I Hate Soccer

I-hate-soccer time has arrived early this year. An old friend, it normally knocks on my door in late November when we have our first underwater practice in the winter rain, and my fellow coaches have all skipped town for the tropics or developed life-changing man-colds.

Today was our worst result in a couple of years. A royal 8-1 shagging by the North Vancouver Ambush. It wasn’t a game -it was an embarrassment. And to think, I could’ve stayed at home and cleared the garden of dog turds. What was I thinking?

I’ll be right there.

Half time saw us 5-1 down. My goalie threw in the towel, and I can’t blame him with the ass-hattery his D-line was inflicting on him with their mistakes. The second half was a bit better, but it’s all relative. When you’re 5-1 down, conceding another 3 in the last 45 minutes just means there’s slightly less sand in the Vaseline tub.

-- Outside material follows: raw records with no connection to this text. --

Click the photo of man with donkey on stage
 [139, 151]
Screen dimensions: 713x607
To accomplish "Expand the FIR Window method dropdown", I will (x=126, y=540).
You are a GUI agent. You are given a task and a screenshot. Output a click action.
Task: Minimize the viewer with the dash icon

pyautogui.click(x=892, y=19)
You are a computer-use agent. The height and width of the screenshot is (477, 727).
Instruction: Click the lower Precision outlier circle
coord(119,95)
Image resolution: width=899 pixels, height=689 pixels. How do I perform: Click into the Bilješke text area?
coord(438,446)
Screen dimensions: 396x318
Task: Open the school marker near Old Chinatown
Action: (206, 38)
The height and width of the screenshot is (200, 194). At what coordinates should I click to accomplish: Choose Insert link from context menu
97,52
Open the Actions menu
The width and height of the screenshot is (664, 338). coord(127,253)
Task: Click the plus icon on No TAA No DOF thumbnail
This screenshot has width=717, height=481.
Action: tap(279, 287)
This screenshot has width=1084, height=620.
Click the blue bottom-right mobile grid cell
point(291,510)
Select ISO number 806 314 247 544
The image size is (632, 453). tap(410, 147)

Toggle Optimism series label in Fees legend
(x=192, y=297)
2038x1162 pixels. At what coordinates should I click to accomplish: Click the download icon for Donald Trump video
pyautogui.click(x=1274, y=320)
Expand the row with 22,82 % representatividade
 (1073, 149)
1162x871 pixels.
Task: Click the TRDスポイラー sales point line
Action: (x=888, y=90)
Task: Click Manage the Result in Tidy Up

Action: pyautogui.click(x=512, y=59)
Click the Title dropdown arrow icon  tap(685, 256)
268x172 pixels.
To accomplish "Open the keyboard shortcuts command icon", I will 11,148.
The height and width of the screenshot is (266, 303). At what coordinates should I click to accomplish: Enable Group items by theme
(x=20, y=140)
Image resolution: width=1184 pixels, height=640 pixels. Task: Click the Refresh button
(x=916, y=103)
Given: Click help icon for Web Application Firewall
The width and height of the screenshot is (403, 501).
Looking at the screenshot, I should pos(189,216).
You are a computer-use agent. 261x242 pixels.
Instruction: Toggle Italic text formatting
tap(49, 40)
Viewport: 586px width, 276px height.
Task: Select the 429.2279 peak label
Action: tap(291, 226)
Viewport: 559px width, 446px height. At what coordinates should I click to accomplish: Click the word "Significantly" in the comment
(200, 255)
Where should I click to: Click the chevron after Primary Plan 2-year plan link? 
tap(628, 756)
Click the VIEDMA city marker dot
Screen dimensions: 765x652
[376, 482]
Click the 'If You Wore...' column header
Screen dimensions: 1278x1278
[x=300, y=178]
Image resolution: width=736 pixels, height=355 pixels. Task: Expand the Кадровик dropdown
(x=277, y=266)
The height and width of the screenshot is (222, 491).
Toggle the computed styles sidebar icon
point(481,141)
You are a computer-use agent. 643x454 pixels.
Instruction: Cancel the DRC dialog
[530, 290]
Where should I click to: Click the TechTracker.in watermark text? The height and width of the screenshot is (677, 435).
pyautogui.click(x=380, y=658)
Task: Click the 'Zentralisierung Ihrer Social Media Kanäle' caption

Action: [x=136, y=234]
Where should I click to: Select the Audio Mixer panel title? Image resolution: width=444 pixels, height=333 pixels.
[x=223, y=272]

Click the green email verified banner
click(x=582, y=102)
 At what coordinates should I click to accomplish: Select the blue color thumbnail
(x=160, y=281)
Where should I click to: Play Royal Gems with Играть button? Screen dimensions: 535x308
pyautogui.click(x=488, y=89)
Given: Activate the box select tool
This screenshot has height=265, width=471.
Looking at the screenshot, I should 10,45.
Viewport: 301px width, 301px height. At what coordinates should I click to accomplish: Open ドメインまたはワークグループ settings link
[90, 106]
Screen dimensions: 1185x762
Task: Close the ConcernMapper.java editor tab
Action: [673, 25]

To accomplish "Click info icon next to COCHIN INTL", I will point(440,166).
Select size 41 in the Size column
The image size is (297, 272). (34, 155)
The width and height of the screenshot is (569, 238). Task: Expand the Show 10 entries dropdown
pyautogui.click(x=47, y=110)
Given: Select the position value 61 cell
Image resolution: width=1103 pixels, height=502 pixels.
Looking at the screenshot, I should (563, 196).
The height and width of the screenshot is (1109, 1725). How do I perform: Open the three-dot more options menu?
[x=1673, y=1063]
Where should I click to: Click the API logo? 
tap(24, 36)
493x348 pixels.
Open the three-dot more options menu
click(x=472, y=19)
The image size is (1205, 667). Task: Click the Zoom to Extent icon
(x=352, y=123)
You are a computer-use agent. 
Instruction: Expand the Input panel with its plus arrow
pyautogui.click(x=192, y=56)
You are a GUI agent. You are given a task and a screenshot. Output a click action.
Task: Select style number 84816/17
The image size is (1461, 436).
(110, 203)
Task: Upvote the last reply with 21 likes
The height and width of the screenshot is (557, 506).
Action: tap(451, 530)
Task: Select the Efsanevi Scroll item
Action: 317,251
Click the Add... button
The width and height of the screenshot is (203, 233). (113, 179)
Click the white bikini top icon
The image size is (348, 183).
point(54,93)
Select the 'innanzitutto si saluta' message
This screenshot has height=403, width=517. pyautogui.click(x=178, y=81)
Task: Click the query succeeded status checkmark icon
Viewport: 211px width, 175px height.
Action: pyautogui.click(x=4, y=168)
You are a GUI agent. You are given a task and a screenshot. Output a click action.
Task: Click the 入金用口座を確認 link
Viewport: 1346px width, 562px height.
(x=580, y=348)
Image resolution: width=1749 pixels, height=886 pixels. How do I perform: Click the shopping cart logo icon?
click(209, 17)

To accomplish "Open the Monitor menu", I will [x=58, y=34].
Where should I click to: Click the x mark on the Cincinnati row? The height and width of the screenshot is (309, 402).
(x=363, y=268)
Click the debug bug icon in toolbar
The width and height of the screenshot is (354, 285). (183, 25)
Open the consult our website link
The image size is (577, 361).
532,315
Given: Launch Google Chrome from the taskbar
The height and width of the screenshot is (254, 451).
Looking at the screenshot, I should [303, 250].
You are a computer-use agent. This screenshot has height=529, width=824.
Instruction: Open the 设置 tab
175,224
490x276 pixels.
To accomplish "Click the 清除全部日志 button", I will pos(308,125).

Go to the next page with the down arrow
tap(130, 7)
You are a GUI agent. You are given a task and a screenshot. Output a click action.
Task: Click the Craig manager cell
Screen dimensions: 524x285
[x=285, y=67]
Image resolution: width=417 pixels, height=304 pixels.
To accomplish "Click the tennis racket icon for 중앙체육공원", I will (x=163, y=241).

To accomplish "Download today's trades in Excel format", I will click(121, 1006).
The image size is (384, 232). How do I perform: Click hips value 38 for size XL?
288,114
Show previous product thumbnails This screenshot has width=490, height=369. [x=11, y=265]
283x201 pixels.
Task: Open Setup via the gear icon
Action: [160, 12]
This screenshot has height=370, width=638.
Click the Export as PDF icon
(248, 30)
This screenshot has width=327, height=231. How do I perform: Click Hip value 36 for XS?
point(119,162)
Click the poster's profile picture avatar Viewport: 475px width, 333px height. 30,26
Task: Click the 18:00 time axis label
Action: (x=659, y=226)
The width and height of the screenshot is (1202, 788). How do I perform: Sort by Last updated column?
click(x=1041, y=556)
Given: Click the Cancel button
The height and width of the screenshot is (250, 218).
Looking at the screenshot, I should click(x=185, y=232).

Seventeen boys showed up for us so we had six subs. That’s a good thing, right? Actually, it’s not. Our guys tend to play better when we have one, or maybe two, subs at most: everyone has to step up and do their part and there’s nowhere to hide.

With six subs, it’s hard to develop a consistent flow to the team game. It’s rec league soccer after all, so the boys are supposed to get equal playing time. The result is a lot of line juggling which always leaves some boys playing out of position. Throw in losing our key mid-fielder to tonsillitis, and the result is an 8-1 jolly-rogering.

And I HATE losing. Which is why I hate soccer early this year.